2D problems often collapse from O(m·n) to O(min(m, n)) by keeping only one row at a time.

Going deeper

Recognizing a DP shape

Five questions to ask of any problem you suspect is DP:

Can I describe the answer recursively? "The min cost to reach state X equals the min over choices Y of …"
What is the state? A single integer? A pair (i, j)? An index plus a flag?
What is the recurrence? How does f(state) decompose into f(smaller-state)?
What are the base cases? The smallest states whose answer is known without recursion.
What order should I fill the table in? Any order where every cell's dependencies are filled before it.

If you can answer all five, you can write the DP. If you can't, you don't have a DP problem yet — go re-state.

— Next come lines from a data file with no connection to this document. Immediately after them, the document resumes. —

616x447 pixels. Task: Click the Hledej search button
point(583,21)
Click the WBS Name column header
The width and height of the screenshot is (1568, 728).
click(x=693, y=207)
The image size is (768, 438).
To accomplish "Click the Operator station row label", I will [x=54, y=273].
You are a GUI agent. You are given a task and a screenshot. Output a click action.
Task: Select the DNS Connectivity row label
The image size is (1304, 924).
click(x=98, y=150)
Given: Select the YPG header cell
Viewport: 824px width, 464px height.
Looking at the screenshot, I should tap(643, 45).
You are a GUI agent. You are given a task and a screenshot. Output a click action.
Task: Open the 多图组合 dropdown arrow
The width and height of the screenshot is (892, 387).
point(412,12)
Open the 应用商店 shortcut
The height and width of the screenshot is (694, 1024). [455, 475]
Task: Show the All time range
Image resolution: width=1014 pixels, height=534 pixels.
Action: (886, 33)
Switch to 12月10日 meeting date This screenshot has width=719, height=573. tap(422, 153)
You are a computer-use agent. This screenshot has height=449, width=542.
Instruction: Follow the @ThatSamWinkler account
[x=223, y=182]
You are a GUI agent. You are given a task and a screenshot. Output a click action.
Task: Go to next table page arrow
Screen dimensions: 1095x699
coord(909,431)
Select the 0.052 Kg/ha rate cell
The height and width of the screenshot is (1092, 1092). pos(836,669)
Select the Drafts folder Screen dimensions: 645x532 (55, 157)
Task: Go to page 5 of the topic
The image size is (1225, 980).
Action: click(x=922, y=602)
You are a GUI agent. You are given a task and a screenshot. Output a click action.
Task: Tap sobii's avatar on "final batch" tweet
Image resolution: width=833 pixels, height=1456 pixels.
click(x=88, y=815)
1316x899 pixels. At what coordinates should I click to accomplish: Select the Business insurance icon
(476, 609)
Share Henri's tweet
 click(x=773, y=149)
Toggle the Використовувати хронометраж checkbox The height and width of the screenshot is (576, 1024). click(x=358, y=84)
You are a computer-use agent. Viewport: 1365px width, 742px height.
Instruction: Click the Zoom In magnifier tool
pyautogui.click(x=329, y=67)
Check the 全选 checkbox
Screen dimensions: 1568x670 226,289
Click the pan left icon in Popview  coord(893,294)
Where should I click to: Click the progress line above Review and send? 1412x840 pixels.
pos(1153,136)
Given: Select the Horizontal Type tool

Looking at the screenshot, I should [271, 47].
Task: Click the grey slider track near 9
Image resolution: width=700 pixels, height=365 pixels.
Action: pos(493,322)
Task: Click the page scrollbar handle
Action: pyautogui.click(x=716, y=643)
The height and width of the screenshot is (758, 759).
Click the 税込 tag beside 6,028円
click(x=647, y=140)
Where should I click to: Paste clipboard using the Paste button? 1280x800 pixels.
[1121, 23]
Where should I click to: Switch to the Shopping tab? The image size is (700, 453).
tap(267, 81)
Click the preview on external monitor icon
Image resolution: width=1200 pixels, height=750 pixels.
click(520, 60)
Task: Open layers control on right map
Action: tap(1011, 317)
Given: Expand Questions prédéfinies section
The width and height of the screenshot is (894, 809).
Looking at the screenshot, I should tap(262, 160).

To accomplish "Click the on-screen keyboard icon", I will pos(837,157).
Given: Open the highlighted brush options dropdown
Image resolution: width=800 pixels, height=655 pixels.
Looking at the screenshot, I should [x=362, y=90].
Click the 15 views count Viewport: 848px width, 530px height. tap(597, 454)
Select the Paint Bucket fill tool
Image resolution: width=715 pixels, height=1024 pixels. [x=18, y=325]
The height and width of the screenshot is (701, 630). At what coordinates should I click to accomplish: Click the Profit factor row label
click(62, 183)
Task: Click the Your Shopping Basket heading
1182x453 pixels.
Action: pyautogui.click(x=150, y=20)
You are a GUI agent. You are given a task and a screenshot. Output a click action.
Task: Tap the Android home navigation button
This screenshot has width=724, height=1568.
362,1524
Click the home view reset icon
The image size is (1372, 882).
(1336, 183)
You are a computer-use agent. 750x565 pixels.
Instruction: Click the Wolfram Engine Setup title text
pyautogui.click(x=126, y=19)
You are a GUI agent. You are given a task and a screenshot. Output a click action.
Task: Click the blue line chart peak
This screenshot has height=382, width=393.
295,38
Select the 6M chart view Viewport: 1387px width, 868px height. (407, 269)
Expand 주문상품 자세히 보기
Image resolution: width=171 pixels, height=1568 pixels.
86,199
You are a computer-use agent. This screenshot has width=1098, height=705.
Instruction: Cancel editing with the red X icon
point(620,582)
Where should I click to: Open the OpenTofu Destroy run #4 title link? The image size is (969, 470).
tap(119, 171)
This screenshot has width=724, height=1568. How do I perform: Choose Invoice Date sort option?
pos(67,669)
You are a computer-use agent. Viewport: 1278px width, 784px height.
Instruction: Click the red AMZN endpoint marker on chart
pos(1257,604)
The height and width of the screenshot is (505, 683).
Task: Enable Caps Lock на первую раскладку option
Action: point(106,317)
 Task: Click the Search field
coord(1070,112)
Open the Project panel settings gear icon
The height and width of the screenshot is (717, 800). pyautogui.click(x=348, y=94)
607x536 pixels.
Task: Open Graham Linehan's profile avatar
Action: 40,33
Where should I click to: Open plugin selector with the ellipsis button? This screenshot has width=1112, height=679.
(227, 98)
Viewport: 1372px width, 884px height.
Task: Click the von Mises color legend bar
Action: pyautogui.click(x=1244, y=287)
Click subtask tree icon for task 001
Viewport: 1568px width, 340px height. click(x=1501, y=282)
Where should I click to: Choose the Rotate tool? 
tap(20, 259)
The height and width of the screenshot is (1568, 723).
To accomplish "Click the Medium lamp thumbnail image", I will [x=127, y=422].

Memoization vs tabulation — when to pick which

| | Memoization | Tabulation | |---|---|---| | Mental model | Top-down: trust the recursion | Bottom-up: build piece by piece | | Implementation | Recursive function + cache | Loop filling an array | | Subproblems solved | Only those reachable | All of them | | Stack risk | Deep recursion → stack overflow | None | | Space-optimization potential | Harder | Easy (rolling rows / "last two values") |

Choose memoization when the state space is sparse — many states exist but the answer only depends on a small reachable set. Choose tabulation when you'll touch most of the state space anyway, or when you need to space-optimize.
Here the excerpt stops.